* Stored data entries
● ● ● ● ● ● ●

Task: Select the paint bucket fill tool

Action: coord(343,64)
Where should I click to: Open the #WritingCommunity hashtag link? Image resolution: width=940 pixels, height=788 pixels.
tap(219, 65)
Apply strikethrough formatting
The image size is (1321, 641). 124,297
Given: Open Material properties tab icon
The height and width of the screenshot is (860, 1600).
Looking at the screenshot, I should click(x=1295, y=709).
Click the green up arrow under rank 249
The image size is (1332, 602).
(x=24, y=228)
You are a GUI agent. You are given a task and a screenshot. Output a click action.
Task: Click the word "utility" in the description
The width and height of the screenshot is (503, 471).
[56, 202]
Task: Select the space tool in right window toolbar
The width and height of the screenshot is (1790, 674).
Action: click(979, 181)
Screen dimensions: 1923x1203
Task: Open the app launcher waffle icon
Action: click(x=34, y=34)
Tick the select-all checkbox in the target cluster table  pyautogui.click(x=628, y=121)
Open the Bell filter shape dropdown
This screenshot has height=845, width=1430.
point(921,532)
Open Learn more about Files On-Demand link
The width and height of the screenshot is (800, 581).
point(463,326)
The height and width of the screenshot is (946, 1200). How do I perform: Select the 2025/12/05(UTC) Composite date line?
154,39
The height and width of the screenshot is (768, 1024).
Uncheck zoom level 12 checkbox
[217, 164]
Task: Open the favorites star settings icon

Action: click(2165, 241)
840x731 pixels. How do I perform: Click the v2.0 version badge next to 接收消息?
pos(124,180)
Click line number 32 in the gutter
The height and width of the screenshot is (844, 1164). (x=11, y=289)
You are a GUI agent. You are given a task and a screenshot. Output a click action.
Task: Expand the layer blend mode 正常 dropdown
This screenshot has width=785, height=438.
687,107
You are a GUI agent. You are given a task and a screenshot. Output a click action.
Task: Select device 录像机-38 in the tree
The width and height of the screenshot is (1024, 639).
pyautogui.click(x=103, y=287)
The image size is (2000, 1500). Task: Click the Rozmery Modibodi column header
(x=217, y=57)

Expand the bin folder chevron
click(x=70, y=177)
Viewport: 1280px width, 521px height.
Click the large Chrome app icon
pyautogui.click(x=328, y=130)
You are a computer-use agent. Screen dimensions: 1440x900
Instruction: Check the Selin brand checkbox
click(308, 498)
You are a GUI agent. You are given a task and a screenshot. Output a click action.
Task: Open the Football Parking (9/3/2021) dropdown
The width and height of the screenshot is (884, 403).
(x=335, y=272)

● ● ● ● ● ● ●

* Your objective
Whatever the number of entries above, each one is to be copied exactly.

* Exercise output
Task: Select the paint bucket fill tool

Action: coord(343,64)
Where should I click to: Open the #WritingCommunity hashtag link? Image resolution: width=940 pixels, height=788 pixels.
tap(219, 65)
Apply strikethrough formatting
The image size is (1321, 641). 124,297
Given: Open Material properties tab icon
The height and width of the screenshot is (860, 1600).
Looking at the screenshot, I should click(x=1295, y=709).
Click the green up arrow under rank 249
The image size is (1332, 602).
(x=24, y=228)
You are a GUI agent. You are given a task and a screenshot. Output a click action.
Task: Click the word "utility" in the description
The width and height of the screenshot is (503, 471).
[56, 202]
Task: Select the space tool in right window toolbar
The width and height of the screenshot is (1790, 674).
Action: click(979, 181)
Screen dimensions: 1923x1203
Task: Open the app launcher waffle icon
Action: click(x=34, y=34)
Tick the select-all checkbox in the target cluster table  pyautogui.click(x=628, y=121)
Open the Bell filter shape dropdown
This screenshot has height=845, width=1430.
point(921,532)
Open Learn more about Files On-Demand link
The width and height of the screenshot is (800, 581).
point(463,326)
The height and width of the screenshot is (946, 1200). How do I perform: Select the 2025/12/05(UTC) Composite date line?
154,39
The height and width of the screenshot is (768, 1024).
Uncheck zoom level 12 checkbox
[217, 164]
Task: Open the favorites star settings icon

Action: click(2165, 241)
840x731 pixels. How do I perform: Click the v2.0 version badge next to 接收消息?
pos(124,180)
Click line number 32 in the gutter
The height and width of the screenshot is (844, 1164). (x=11, y=289)
You are a GUI agent. You are given a task and a screenshot. Output a click action.
Task: Expand the layer blend mode 正常 dropdown
This screenshot has width=785, height=438.
687,107
You are a GUI agent. You are given a task and a screenshot. Output a click action.
Task: Select device 录像机-38 in the tree
The width and height of the screenshot is (1024, 639).
pyautogui.click(x=103, y=287)
The image size is (2000, 1500). Task: Click the Rozmery Modibodi column header
(x=217, y=57)

Expand the bin folder chevron
click(x=70, y=177)
Viewport: 1280px width, 521px height.
Click the large Chrome app icon
pyautogui.click(x=328, y=130)
You are a computer-use agent. Screen dimensions: 1440x900
Instruction: Check the Selin brand checkbox
click(308, 498)
You are a GUI agent. You are given a task and a screenshot. Output a click action.
Task: Open the Football Parking (9/3/2021) dropdown
The width and height of the screenshot is (884, 403).
(x=335, y=272)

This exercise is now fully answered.